» Your objective: Write out again, please, the records below from the first line to the line holding "Large canvas tote bag (464, 1728)", inclusive, and nothing else.
**********
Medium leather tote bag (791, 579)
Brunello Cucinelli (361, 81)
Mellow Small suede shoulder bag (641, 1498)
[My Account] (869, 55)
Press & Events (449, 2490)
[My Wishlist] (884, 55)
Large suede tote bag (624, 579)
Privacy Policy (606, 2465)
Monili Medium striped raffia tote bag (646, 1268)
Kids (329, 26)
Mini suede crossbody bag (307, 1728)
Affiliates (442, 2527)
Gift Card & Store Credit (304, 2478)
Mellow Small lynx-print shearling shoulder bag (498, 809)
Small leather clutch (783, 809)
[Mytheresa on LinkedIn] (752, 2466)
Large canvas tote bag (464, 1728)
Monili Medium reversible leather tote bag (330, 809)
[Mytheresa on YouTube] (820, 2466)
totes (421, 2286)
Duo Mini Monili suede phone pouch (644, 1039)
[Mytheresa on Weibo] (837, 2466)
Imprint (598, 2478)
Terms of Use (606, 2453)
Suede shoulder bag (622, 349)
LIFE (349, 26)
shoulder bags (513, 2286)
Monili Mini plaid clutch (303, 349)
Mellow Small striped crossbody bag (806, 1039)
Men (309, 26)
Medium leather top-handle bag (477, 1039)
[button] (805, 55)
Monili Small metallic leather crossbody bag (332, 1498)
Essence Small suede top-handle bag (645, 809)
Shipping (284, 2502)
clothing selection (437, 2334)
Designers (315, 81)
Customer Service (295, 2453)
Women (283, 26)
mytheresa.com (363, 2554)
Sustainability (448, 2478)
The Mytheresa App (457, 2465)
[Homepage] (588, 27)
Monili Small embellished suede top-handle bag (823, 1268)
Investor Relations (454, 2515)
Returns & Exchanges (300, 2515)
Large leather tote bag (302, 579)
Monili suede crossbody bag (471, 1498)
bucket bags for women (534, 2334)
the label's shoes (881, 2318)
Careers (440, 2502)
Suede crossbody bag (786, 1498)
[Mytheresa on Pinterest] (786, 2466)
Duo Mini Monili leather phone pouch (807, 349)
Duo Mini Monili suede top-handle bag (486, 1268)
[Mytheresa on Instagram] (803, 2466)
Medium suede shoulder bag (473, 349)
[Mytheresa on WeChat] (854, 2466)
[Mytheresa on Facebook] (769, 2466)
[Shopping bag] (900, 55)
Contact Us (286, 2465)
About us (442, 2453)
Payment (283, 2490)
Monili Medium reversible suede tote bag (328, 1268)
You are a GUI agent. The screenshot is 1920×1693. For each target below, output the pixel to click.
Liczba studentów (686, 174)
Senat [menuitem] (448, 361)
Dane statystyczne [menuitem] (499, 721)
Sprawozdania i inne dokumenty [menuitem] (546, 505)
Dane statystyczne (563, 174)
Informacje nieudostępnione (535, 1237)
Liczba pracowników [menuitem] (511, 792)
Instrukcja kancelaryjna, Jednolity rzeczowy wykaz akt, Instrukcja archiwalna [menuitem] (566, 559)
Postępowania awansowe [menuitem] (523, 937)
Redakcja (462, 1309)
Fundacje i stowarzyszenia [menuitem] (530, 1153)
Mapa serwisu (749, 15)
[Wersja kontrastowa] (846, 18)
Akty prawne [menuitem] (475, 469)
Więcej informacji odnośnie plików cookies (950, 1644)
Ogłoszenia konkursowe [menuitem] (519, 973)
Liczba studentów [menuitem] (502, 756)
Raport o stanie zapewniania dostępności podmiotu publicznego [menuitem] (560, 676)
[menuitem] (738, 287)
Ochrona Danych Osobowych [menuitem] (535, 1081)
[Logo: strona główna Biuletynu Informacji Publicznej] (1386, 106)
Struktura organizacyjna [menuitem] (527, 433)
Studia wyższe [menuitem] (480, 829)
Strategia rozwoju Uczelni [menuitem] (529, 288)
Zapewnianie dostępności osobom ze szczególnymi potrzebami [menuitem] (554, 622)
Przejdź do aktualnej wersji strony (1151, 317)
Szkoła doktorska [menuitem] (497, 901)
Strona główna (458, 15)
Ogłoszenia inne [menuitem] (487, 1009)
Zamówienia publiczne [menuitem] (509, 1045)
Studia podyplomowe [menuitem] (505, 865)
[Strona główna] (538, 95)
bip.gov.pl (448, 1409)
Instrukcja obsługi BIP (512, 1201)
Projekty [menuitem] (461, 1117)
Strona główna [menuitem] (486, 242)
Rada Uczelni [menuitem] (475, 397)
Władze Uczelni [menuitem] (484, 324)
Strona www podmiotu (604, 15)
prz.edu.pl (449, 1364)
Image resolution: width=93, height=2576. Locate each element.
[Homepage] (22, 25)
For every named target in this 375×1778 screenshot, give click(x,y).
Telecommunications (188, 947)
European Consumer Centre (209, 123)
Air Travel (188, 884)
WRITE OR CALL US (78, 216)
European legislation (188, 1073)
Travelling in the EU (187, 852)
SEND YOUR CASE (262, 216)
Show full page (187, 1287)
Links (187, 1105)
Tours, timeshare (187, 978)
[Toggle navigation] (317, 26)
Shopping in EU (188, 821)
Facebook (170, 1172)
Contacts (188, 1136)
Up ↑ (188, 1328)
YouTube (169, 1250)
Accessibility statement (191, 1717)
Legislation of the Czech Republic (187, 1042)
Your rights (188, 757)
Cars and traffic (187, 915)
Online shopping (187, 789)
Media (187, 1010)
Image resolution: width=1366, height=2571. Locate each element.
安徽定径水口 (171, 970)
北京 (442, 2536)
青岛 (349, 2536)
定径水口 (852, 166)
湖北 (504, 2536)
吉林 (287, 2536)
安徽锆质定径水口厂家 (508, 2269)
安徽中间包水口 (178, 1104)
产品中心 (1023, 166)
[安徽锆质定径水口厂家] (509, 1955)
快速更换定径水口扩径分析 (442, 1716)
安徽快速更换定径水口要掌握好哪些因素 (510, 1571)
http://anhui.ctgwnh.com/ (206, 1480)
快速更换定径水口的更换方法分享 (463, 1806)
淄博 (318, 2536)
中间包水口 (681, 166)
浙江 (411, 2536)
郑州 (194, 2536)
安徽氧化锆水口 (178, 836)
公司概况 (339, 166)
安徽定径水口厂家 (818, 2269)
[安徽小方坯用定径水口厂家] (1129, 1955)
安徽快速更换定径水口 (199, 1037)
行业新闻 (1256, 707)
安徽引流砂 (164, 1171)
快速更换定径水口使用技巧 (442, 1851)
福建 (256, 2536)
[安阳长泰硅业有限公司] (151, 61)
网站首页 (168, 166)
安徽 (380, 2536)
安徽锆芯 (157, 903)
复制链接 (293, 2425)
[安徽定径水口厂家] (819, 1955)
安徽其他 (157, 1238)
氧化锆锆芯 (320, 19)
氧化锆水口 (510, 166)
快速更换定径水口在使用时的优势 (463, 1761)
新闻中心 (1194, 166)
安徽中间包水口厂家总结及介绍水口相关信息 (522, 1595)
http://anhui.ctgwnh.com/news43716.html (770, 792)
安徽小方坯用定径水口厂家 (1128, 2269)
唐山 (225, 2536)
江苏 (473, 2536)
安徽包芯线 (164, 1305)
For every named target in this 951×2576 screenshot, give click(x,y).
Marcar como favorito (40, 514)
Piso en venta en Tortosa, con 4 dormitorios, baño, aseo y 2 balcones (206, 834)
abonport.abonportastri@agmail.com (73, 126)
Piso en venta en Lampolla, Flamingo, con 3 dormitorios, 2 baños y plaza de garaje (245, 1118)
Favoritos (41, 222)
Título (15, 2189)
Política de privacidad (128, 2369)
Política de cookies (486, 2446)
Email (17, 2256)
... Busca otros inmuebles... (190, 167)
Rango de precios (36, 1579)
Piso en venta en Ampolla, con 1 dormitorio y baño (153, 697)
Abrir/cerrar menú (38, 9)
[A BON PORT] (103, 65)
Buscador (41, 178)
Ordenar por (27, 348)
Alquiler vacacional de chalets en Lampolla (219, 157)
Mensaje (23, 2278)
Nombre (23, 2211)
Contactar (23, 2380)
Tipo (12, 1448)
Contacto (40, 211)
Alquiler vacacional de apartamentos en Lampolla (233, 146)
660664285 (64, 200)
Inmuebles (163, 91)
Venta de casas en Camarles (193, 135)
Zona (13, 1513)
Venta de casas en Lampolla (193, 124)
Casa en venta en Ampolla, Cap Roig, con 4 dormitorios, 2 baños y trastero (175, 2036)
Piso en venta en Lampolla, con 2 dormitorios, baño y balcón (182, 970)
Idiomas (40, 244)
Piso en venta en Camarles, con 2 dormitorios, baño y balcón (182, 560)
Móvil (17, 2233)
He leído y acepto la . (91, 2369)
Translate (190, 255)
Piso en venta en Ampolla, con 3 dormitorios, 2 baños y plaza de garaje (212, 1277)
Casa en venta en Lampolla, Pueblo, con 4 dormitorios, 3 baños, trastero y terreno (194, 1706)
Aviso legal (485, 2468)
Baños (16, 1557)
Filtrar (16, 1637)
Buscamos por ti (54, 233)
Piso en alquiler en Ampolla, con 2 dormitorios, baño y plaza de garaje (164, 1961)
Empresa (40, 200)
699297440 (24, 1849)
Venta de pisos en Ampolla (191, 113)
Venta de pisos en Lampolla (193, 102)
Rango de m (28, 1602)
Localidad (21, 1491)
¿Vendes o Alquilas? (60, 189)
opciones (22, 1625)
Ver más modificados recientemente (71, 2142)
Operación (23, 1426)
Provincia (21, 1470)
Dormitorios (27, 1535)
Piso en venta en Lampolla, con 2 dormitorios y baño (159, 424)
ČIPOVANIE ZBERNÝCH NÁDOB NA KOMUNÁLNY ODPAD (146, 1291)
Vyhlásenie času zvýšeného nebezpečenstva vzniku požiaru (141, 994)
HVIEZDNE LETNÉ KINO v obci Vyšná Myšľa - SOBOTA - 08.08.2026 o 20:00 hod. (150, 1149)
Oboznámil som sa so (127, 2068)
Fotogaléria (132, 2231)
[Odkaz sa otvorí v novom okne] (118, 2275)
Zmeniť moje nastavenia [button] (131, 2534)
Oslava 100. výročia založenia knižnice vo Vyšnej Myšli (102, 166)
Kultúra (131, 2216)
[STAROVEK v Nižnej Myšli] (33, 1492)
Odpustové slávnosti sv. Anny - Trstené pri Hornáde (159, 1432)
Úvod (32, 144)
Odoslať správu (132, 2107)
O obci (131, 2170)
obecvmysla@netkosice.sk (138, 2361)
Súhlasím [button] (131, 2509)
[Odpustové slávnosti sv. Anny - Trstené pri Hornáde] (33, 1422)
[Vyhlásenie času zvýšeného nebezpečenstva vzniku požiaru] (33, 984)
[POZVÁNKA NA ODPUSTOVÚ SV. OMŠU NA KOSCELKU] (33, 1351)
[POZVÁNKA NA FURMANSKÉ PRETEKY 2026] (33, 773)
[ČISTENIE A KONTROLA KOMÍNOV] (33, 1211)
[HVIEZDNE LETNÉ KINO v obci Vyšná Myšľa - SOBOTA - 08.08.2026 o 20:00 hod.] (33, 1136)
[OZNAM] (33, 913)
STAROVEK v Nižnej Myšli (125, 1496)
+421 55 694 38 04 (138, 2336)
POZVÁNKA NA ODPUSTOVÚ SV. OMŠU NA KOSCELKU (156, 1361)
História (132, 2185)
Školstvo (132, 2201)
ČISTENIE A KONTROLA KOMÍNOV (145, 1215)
**********
» Solution below:
Medium leather tote bag (791, 579)
Brunello Cucinelli (361, 81)
Mellow Small suede shoulder bag (641, 1498)
[My Account] (869, 55)
Press & Events (449, 2490)
[My Wishlist] (884, 55)
Large suede tote bag (624, 579)
Privacy Policy (606, 2465)
Monili Medium striped raffia tote bag (646, 1268)
Kids (329, 26)
Mini suede crossbody bag (307, 1728)
Affiliates (442, 2527)
Gift Card & Store Credit (304, 2478)
Mellow Small lynx-print shearling shoulder bag (498, 809)
Small leather clutch (783, 809)
[Mytheresa on LinkedIn] (752, 2466)
Large canvas tote bag (464, 1728)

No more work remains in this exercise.